I'll blog more once I get around to reading them all.

Thursday, April 10, 2025

Some experiments to help me understand Neural Nets better, post 3 of N

What is this? After my first post on the topic, 9 months elapsed before I posted again, and now I am posting within days of the last post?

Anyhow, after my last post I could not resist and started running some experiments trying to see whether I could induce "overfitting" in the neural networks I had been training - trying to get a heavily overparametrized neural network to just "memorize" the training points so it generalizes poorly.

In the experiments I ran in previous posts, one of the key advantages is that I know the "true distribution" from which we are drawing our training data -- the input image. An overfit network would hence find ways to color the points in the training data correctly, but somehow not do so by drawing a black ring on white background (so it would be correct on the training data but fail to generalize).

So the experiment I kicked off was the following: Start with a network that has many times more parameters than we have training points: Since we start with 5000 training points, I picked 30 layers of 30 neurons for a total parameter count of approximately 27000 parameters. If von Neumann said he can draw an elephant with 4 parameters and make it wriggle it's trunk with 5, he'd certainly manage to fit 5000 training points with 27000 parameters?
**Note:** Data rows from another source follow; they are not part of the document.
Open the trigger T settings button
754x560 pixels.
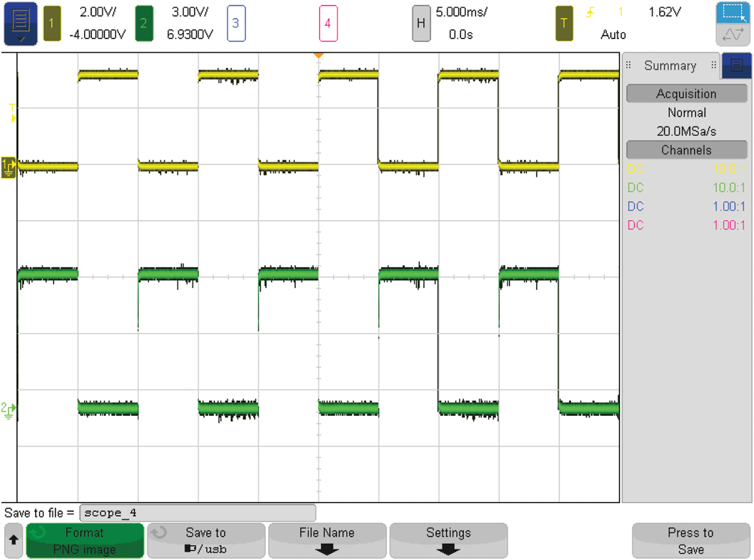click(564, 24)
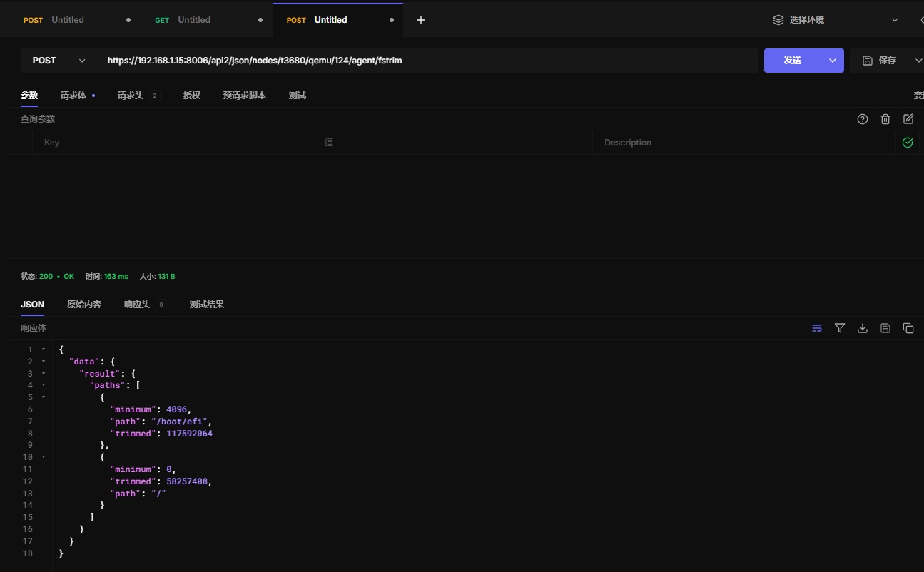Collapse the "result" object node
This screenshot has width=924, height=572.
(x=44, y=373)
Anyhow, to my great surprise, there was no hint of overfitting:


The network very clearly learns to draw a circle instead of fitting individual points. That is somewhat surprising, but perhaps this is just an artifact of our training points being relatively "dense" in the space, 5000 training points out of 1024*1024 is still 0.4%, that's a good chunk of the total space.
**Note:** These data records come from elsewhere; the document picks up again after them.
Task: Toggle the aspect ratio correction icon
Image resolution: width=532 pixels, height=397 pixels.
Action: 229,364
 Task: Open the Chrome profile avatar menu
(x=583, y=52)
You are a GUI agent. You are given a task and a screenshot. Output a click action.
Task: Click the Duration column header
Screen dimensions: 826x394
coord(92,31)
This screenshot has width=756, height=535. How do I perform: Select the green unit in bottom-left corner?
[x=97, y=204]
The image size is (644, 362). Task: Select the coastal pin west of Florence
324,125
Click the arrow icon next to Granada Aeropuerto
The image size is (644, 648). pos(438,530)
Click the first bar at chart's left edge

As a next step, I trained the same network, but with ever-reduced quantities of training data: 2500 points, 1250 points, 625 points, and 312 points. Surely training on 312 data points using 27000 parameters should generate clear signs of overfitting?
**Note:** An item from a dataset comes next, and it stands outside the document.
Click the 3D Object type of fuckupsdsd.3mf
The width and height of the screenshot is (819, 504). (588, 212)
At 2500 points, while there is a noticeable slowdown in the training process, the underlying concept seems to be learnt just fine:
As we drop much lower, to 625 points, we can see how the network is struggling much more to learn the concept, but ... it still seems to have a strong bias toward creating a geometric shape resembling the ring instead of overfitting on individual points?

It appears that the learning process is slowed down - by epoch 6000 the network hasn't managed to reproduce the entire circle yet - and training seems to be less stable - but it looks as if the network is moving into the right direction. What happens if we halve the training points once more?

It's a bit of a mystery - I would have expected that by now we're clearly in a regime where the network should try fit individual points, we gave it just 0.02% of the points in the space. The network is clearly struggling to learn, and by epoch 6000 it is far from "ready" -- but it's certainly working towards a ring shape.

These experiments raise a number of questions for me:

1. It seems clear to me that the networks have some form of baked-in tendency to form contiguous areas - perhaps even a geometric shape - and the data needs to become very very sparse in order for true overfitting to occur. It's really unclear to me why we see the emergence of shapes here -- it would certainly be easy for the network to just pick the 312 polytopes in which the training points reside, and their immediate neighbors, and then have a steep linear function with big parameters to color just the individual dots black. But that's not what is happening here; there's some mechanism or process that leads to the emergence of a shape.
2. It almost seems like there is a trade-off -- if you have less data, you need to train longer, perhaps much longer. But it's really not clear to me that we will not arrive at comparatively good approximations even with 312 data points.

As a next step, I am re-running these experiments with 20000 epochs instead of 6000, to see if the network trained on very sparse training data catches up with the networks that have more data over time.